Fonte: Il Fatto Quotidiano
La ripartenza del 18 maggio, l’ultimo passo verso l’uscita dal lockdown: il presidente del Consiglio Giuseppe Conte aveva convinto i suoi ministri. Ma poche ore dopo la conferenza stampa in cui ha annunciato le riaperture, “con fiducia e prudenza”, affrontando quello che per amor di verità è un “rischio calcolato”, il capo del governo si è ritrovato davanti le Regioni, la maggior parte delle quali ha rappresentato a lungo – soprattutto nell’ultimo mese – la “lobby” della ripartenza: dal Veneto alla Calabria.
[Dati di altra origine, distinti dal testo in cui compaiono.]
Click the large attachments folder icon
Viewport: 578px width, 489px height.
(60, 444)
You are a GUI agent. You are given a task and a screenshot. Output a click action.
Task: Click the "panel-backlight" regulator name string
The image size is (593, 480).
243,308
Così quello che era l’ultima formalità procedurale dopo la giornata faticosa di venerdì – il Dpcm che allenta le misure – è diventato un nuovo corpo a corpo tra il governo e le Regioni, tra il presidente del Consiglio Giuseppe Conte e il ministro per gli Affari Regionali Francesco Boccia da una parte e i governatori dall’altra: un confronto che si è consumato nella notte tra sabato e domenica, convocazione (in teleconferenza come sempre) all’una e trattative per oltre due ore, tra proposte, rifiuti, rilanci.
L’accordo è arrivato alla fine alle 3,30. Qual è stato l’oggetto del contendere? Se in un primo momento i 6 presidenti leghisti sono stati vaghi e si sono limitati alla polemica politica, quasi di rivendicazione (“Il governo la smetta di continuare a mettere in discussione le competenze delle Regioni”), ora dopo ora sono uscite le questioni sul tavolo. La prima di metodo: nel Dpcm di Conte non erano assorbite le linee guida determinate con grande fatica nelle riunioni con l’esecutivo durante la giornata di venerdì, su cui si trovano d’accordo sia le Regioni sia le associazioni di categoria. Le linee guida, in particolare, sarebbero citate nelle premesse del decreto e non sarebbero inserite negli allegati, il che – secondo le Regioni – le priverebbe della forza di legge. La seconda questione, legatissima alla prima, di merito: la battaglia, infatti, era su chi doveva avere la responsabilità dei protocolli di sicurezza siglati dall’Inail.
La riunione era iniziata malissimo anche per il tam tam prodotto dai governatori di centrodestra. Oltre alla nota congiunta dei 6 leghisti, avevano scritto su facebook il presidente della Sicilia Nello Musumeci e quello della Liguria Giovanni Toti, che è anche vicepresidente della Conferenza delle Regioni: “Non c’è il richiamo alle linee guida delle Regioni (quelle che le categorie economiche vogliono), chiama in causa non meglio precisate linee guida nazionali, inibisce alcune facoltà di deroga regionali. Così rischiamo il caos” spiegava. Dopo alcuni tentativi andati a vuoto la soluzione, come raccontano diverse fonti all’AdnKronos, viene individuata inserendo un richiamo nella premessa del Dpcm al protocollo unitario delle regioni, che verrà poi allegato al testo del Dpcm nella sua interezza. “La verità – sostengono fonti di governo alla stessa agenzia di stampa – è che alcuni governatori hanno paura delle responsabilità e volevano più garanzie, però Stefano Bonaccini è stato bravo e la maggior parte dei presidenti ci ha aiutato a chiudere”.
Il riferimento al presidente dell’Emilia Romagna non è banale: è presidente della Conferenza delle Regioni e prima del vertice notturno convocato mentre i governatori della Lega evocavano la rottura di ogni dialogo aveva rotto il silenzio solo per dire (in diretta a Petrolio, su Rai2) di aspettarsi “in questi momenti che le criticità potessero essere superate con l’unità di intenti e non ci fossero invece divisioni politiche o territoriali”.